MIRACL - Multiprecision Integer and Rational Arithmetic C/C++ Library
MIRACL - Multiprecision Integer and Rational Arithmetic C/C++ Library is a Big Number Library which implements all of the primitives necessary to design Big Number Cryptography into your real-world application. It is primarily a tool for cryptographic system implementers. RSA public key cryptography, Diffie-Hellman Key exchange, DSA digital signature, they are all just a few procedure calls away. Support is also included for even more esoteric Elliptic Curves and Lucas function based schemes.
The latest version offers full support for Elliptic Curve Cryptography over GF(p) and GF(2m). Less well-known techniques can also be implemented as MIRACL allows you to work directly and efficiently with the big numbers that are the building blocks of number-theoretic cryptography. Although implemented as a C library, a well-thought out C++ wrapper is provided, which greatly simplifies program development. Most example programs (25+ of them) are provided in both C and C++ versions. The latest version also implements the new Advanced Encryption Standard (AES), Modes of Operation, and the new hashing standards SHA-160/256/384/512.

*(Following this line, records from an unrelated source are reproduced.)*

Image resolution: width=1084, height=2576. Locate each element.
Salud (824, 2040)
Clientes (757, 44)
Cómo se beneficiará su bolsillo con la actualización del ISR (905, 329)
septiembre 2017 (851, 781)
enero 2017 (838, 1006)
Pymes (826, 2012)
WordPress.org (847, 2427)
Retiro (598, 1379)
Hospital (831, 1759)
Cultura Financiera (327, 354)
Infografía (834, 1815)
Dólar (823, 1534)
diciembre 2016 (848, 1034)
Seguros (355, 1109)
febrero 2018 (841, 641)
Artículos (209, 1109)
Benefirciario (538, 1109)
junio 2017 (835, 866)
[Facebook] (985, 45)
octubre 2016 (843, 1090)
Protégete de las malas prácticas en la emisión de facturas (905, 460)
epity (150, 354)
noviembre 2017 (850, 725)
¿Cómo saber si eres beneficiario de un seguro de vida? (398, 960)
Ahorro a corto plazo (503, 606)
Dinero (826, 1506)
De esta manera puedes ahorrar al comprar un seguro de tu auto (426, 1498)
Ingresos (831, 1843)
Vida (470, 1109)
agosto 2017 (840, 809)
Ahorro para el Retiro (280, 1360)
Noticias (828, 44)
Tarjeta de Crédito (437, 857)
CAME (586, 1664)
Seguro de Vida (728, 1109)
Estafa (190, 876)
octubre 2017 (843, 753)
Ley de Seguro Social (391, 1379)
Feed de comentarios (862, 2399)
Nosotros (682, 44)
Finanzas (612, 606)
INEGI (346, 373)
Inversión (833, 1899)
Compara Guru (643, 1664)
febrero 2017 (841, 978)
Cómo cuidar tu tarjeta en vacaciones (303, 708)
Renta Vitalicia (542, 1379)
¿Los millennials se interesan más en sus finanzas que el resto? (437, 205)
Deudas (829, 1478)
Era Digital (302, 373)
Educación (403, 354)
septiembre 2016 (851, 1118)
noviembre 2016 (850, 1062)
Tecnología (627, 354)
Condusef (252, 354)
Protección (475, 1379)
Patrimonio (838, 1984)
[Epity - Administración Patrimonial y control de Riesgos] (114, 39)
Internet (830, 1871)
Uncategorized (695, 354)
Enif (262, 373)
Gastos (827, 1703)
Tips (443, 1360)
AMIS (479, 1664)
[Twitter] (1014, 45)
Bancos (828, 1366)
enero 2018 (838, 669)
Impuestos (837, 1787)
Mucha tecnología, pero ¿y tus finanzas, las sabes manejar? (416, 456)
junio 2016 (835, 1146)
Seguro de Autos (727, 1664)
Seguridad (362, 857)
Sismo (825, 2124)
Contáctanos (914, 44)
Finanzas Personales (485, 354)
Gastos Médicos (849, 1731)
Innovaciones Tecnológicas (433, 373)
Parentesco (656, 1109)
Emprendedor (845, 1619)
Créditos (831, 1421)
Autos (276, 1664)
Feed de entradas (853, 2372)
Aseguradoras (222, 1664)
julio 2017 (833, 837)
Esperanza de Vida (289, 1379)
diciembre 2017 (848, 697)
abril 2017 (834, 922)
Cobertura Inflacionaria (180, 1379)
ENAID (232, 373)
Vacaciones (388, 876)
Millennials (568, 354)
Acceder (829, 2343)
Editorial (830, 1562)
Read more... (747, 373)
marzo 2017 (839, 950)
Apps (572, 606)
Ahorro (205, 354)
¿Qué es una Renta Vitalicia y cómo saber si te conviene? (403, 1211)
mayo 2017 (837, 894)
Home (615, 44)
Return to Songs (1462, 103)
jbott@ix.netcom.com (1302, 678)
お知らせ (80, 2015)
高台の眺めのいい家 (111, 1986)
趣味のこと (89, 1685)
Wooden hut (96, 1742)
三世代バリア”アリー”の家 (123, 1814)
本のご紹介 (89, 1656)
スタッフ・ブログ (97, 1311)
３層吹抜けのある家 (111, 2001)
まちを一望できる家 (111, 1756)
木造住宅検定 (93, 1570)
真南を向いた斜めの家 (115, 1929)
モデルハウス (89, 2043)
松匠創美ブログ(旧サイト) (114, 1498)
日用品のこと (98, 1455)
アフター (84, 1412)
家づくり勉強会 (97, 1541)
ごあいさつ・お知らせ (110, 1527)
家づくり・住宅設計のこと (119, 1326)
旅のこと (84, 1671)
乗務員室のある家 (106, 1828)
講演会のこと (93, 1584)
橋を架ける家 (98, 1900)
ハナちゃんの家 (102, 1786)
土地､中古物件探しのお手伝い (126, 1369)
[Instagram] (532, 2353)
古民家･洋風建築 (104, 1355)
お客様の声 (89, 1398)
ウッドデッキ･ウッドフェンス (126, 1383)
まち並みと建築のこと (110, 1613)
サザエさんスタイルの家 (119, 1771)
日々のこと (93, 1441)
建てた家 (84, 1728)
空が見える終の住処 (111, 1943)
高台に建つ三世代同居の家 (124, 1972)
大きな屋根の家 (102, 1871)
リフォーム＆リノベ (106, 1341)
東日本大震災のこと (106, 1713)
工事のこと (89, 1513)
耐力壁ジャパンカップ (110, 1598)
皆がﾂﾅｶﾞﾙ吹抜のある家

MIRACL is compact, fast and efficient and easier than ever to get the same near-optimal performance from any processor. Although essentially a portable library, inline assembly and special techniques can be invoked for blistering speed. MIRACL has also been successfully used in both embedded and DSP environments where space is at a premium. A new special purpose macro assembler feature facilitates the achievement of best possible performance from your embedded processor (embedded - .doc document). MIRACL is, to an extent, self-configuring. Use your compiler to compile and run a simple configuration program, which proceeds with user interaction to generate optimal settings for your environment.
Unlike other Cryptographic libraries, MIRACL does not merely provide an opaque interface to a predetermined set of Cryptographic methods, but rather a set of tools that enable any new number-theoretic technique to be implemented quickly, so that the end-user is, for example, free to design their own Cryptographic API. It is particularly appropriate (and free) for educational use.